I write because silence is the real monster. Mine expired years ago. These genres unmask. They peel back what we were taught not to name. Once you’ve really looked into that kind of darkness—really looked—you cannot unsee it. That is the point.
Consequence is the only heart speculative fiction has. It isn't about gadgets. If one rule shifts, what happens to the human soul? That is the only question that matters.
World-building is a political act. Every brick, every law, every scrap of cloth tells you who is allowed to exist and who is being erased. There is no neutral dystopia. If the characters don’t ache, the setting is just a prop. The reader has to see themselves in the terror or it is just decoration. The world has to feel close enough to touch. Close enough to bruise.
The worst fear isn’t what you see. It is what you know and cannot unknow. Don’t chase shock. Chase recognition. The fear lives in the silence before the drop. Not in the monster, but in the people who pretend the monster isn’t there. Anyone can spill blood. It is harder to write a silence that curdles. A locked door that seems to breathe. A woman whose grief makes the reader flinch.
Writing feminist speculative fiction isn't a sub-genre. It is a refusal. A refusal to write women as corpses, as wives, or as echoes. A refusal to let a system decide which dreams are worth the ink. A refusal to label rage as “too much.”
The work costs something. You will be told you are angry. Niche. They will ask you to smooth the edges. Make your heroines “likable.” Do it anyway. Write women who burn instead of smoulder. Write about motherhood without the sugar. Write rage without the apology. The body is a battlefield and an archive.
If they call you "too much," let them. Feminist speculative horror names the violence women were told to swallow. It says: this happened, this happens, and this will keep happening unless we imagine something else.
Start with the wound. Every dystopia begins in a body. What hurt does your world enlarge? Refuse easy villains. Technology and laws mean nothing if your characters don't carry contradictions under their skin. Lean into the discomfort. If it scares you to write it, that is where the truth is hiding.
I am deep inside my own novel now. It is a story about control. About trauma. About being rewritten. It is a jagged, personal lament. It isn't about the future. It’s about the present, sharpened until we can no longer pretend not to see it.

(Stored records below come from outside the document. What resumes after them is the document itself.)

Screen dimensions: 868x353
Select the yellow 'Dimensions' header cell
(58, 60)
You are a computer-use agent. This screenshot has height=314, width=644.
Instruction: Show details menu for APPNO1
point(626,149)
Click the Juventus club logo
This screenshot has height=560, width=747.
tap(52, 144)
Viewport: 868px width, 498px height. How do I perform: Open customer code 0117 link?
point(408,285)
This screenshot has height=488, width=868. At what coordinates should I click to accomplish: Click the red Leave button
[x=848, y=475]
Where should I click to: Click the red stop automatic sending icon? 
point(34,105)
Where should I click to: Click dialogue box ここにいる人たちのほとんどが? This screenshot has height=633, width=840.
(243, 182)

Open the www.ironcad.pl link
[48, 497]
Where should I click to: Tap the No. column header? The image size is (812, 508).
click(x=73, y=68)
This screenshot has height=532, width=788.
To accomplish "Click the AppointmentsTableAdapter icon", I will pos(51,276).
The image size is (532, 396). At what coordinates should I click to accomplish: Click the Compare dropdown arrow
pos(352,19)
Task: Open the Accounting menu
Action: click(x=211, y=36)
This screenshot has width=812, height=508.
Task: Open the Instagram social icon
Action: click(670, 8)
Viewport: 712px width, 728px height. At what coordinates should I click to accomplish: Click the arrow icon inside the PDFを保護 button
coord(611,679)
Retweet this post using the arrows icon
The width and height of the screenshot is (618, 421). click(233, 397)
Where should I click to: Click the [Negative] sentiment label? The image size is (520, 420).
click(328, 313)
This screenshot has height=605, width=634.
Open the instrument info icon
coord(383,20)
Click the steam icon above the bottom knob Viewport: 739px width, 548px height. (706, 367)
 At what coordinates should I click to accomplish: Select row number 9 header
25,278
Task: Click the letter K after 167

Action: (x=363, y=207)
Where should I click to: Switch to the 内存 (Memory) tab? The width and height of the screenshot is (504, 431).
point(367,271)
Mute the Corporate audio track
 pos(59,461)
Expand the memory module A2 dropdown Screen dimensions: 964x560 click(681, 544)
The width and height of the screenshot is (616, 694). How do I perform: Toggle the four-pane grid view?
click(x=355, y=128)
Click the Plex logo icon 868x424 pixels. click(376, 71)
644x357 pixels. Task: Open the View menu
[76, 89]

And yes, there are small men in it.
They don’t have claws. They are the bureaucrats behind clipboards. The partners who evaporate when the cost of staying exceeds their ego. They weaponize silence instead of fists. Cowardice is the most efficient tool they own. They sit at our tables, promising love and delivering a calculated absence.
But there is another kind of man. The one who listens. Who stays when staying is dangerous. This genre isn't just about exposing the violence; it is about the tenderness that survives it.
Small men fade. The one who remains becomes myth.